Design for Spatial User Interfaces
🪟 Window: The iOS app structure is built around a core element known as a window. It’s not just a display frame, but a canvas that holds all interactive elements. It’s made of an opaque material, providing a stage for all app components. The design ensures a fluid movement in the user’s space.
🎚 Tab Bar Controller: On iPhone, it traditionally sits at the bottom, enabling primary navigation within the app. In this new platform, it’s vertically oriented and is positioned on the left, floating in a fixed position.
📌 Sidebar: A sidebar co-exists with the tab bar providing an additional layer of navigation. It’s particularly useful where users need to navigate between multiple sections or subsections within a tab.
🎈 Ornaments: A new presentation style called “ornaments” are floating accessories placed in various locations on the interface. They serve as persistent control tools, enabling quick actions related to the content. They leverage depth to create a hierarchy within the interface.
🎧 Music App Ornaments: The Now Playing controls are presented as a floating ornament that persists no matter where a user navigates within the app. It allows users to control their music playback while exploring other parts of the app.
🍥 Menus and Popovers: They have been designed to expand outside the app window. They appear centered by default, and the button that invokes them changes to its selected state, featuring black labels on a white background.

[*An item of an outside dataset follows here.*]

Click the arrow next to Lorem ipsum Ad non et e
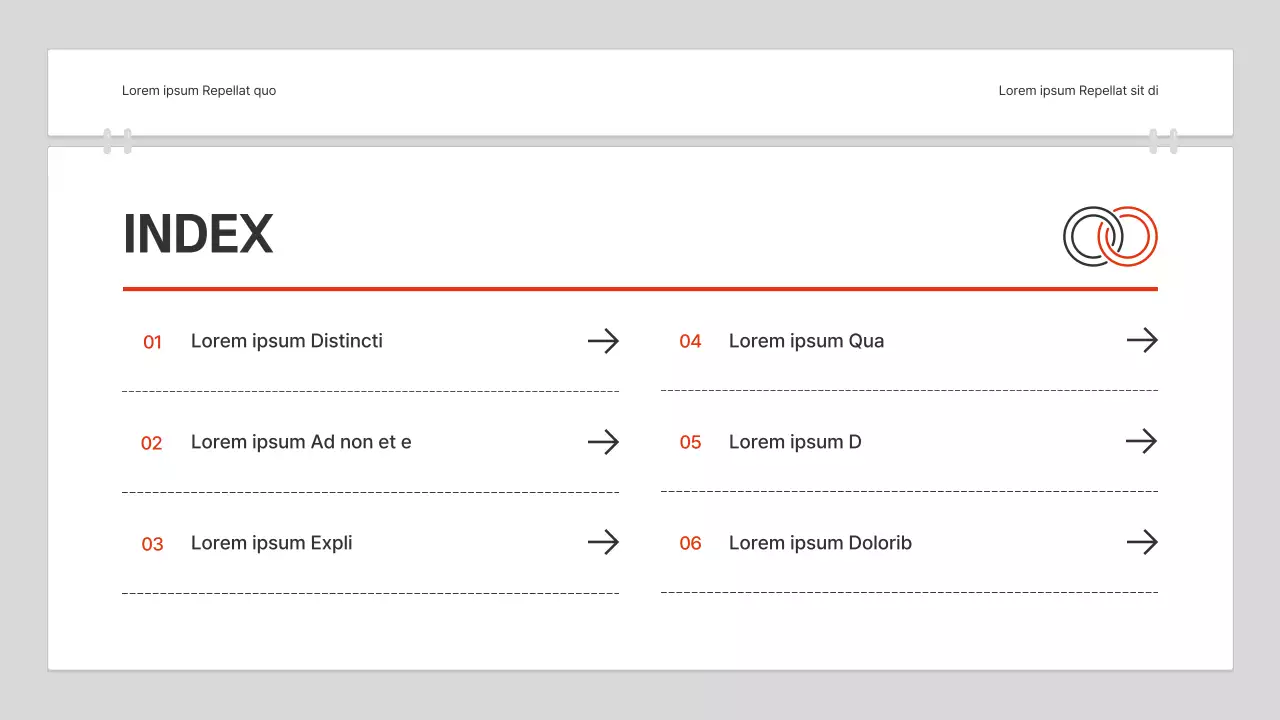Screen dimensions: 1280x720 click(603, 442)
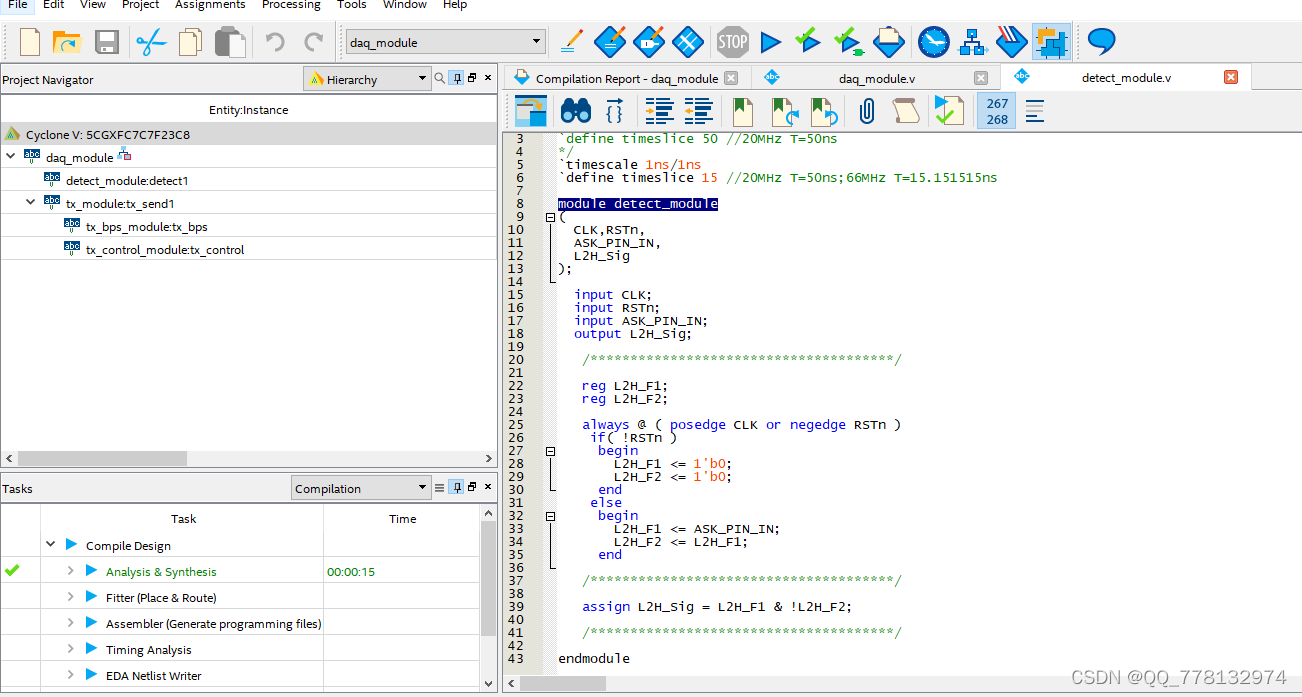Screen dimensions: 1302x697
Task: Close the Compilation Report tab
Action: coord(731,78)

📑 Sheets: They are designed to present modal views and they appear at the center of the app. They maintain the same Z position as the parent window, which is pushed back and dimmed.

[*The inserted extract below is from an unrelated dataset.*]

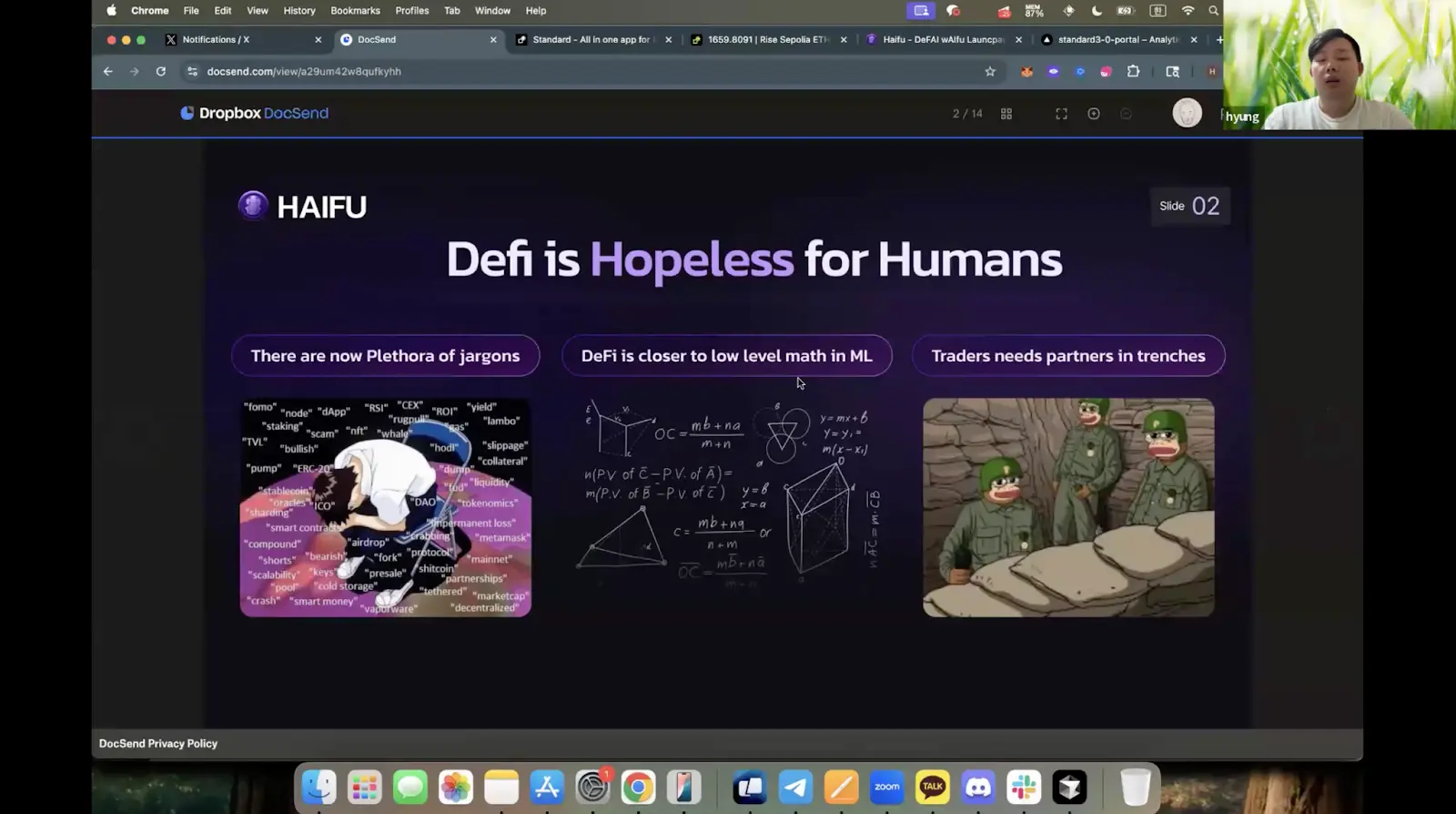Go back to the previous page
Image resolution: width=1456 pixels, height=814 pixels.
point(108,71)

🎀 Secondary Modals: If another sheet needs to be presented while one is already open, a secondary modal appears with an additional layer of dimming, pushing everything else back.
🗺 Push Navigation: It’s recommended for nested views. Instead of a close button, a back button is presented in the top-left corner, enabling users to navigate back to the previous view.
📸 Leverage Spatial Capabilities: Developers are urged to leverage the unique spatial capabilities of the platform, creating immersive experiences using the depth and spatiality that the platform provides.
- iOS: iOS is the operating system for Apple devices like the iPhone and iPad. It’s the software that enables users to interact with their devices.
- Window: In the context of iOS app development, a window is a fundamental part of the user interface that provides the canvas for all other elements to sit on.
- Tab bar controller: This is a special type of view controller in iOS that lets users switch between different views (or tabs) at the same level of hierarchy in an app.
- Sidebar: In the context of app interfaces, a sidebar is a vertical panel that provides additional navigation or control options. It can be used for sub-navigation within a particular tab.
- Ornaments: A term used in the video to refer to floating accessory elements or controls in an app interface that provide additional functionality and are persistent, meaning they are always available.
- Popover: A popover is a transient view that shows up on the screen when a user taps a button or performs a certain action. It appears on top of your content and usually provides additional information or includes a list of actions.
- Modal: In the context of user interface design, a modal is a type of window that demands user interaction before they can return to the parent interface. It is used to focus the user’s attention and is often used for alerts, data entry and other tasks that require user input before proceeding.
- Sheet: In the context of iOS development, a sheet refers to a specific style of modal window that presents content in a distinct layer over the parent view.
- Spatial Captures: It seems to be a term used within this specific platform to refer to a feature in the Photos app that provides an immersive way to view photos. The exact nature of the feature would likely be explained in more depth in the video or other related resources.
- Z Position: In 3D design or interface design involving depth, the Z position refers to the depth of an element or how far it appears to be from the user (away or closer to the screen).
- Push Navigation: In the context of user interface design, push navigation is a navigation style where new content is “pushed” onto the screen, typically from the right, replacing the current content.